For example, the CRP was created to address the custody risk that LCH 
SA assumes when it relies on third parties to hold its cash. As a 
further example, the IRP sets forth standards for LCH SA to follow when 
managing its investment risk. Finally, the Risk Policies are subject to 
review on a specified basis and subject to Board approval, consistent 
with the rule.
    Accordingly, the Commission finds that the proposed rule change is 
consistent with the requirements of Rule 17ad-22(e)(3)(i).\32\
---------------------------------------------------------------------------

    \32\ 17 CFR 240.17ad-22(e)(3)(i).
---------------------------------------------------------------------------

D. Rule 17ad-22(e)(4)(vii)

    Rule 17ad-22(e)(4)(vii) requires a covered clearing agency to 
establish, implement, maintain and enforce written policies and 
procedures reasonably designed to effectively identify, measure, 
monitor, and manage its credit exposures to participants and those 
arising from its payment, clearing, and settlement processes, including 
by, among other things, performing a model validation for its credit 
risk models not less than annually or more frequently as may be 
contemplated by the covered clearing agency's risk management 
framework.\33\ As discussed in Section II, the MGVRP requires that LCH 
independently validate all models at least annually to determine if the 
models are performing adequately. The MGVRP specifically applies to LCH 
SA's margin models, which LCH SA uses to manage the credit risk arising 
from clearing CDS. The LCH SA Validation team, or an external, 
qualified party with the relevant knowledge and experience and who is 
not involved in the model building and testing, would perform the 
independent validation. Thus, the MGVRP establishes the requirement 
that LCH SA perform a model validation of its credit risk models, 
consistent with the rule.
---------------------------------------------------------------------------

    \33\ 17 CFR 240.17ad-22(e)(4)(vii).
---------------------------------------------------------------------------

    Accordingly, the Commission finds that the proposed rule change is 
consistent with the requirements of Rule 17ad-22(e)(4)(vii).\34\
---------------------------------------------------------------------------

    \34\ 17 CFR 240.17ad-22(e)(4)(vii).
---------------------------------------------------------------------------

E. Rule 17ad-22(e)(7)(i)

    Rule 17ad-22(e)(7)(i) requires a covered clearing agency to 
establish, implement, maintain and enforce written policies and 
procedures reasonably designed to effectively measure, monitor, and 
manage the liquidity risk that arises in or is borne by the covered 
clearing agency, including measuring, monitoring, and managing its 
settlement and funding flows on an ongoing and timely basis, and its 
use of intraday liquidity by, at a minimum, maintaining sufficient 
liquid resources at the minimum in all relevant currencies to effect 
same-day and, where appropriate, intraday and multiday settlement of 
payment obligations with a high degree of confidence under a wide range 
of foreseeable stress scenarios that includes, but is not limited to, 
the default of the participant family that would generate the largest 
aggregate payment obligation for the covered clearing agency in extreme 
but plausible market conditions.\35\
---------------------------------------------------------------------------

    \35\ 17 CFR 240.17ad-22(e)(7)(i).

● DATASET EXCERPT:
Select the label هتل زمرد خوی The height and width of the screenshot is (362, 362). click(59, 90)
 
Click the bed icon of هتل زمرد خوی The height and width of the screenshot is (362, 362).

● EXERCISE:
Please pull out the passage of the LCH SA rule text from "For example, the" to "17 CFR 240.17ad-22(e)(3)(i).", copying it word for word.

● TASK RESULT:
For example, the CRP was created to address the custody risk that LCH 
SA assumes when it relies on third parties to hold its cash. As a 
further example, the IRP sets forth standards for LCH SA to follow when 
managing its investment risk. Finally, the Risk Policies are subject to 
review on a specified basis and subject to Board approval, consistent 
with the rule.
    Accordingly, the Commission finds that the proposed rule change is 
consistent with the requirements of Rule 17ad-22(e)(3)(i).\32\
---------------------------------------------------------------------------

    \32\ 17 CFR 240.17ad-22(e)(3)(i).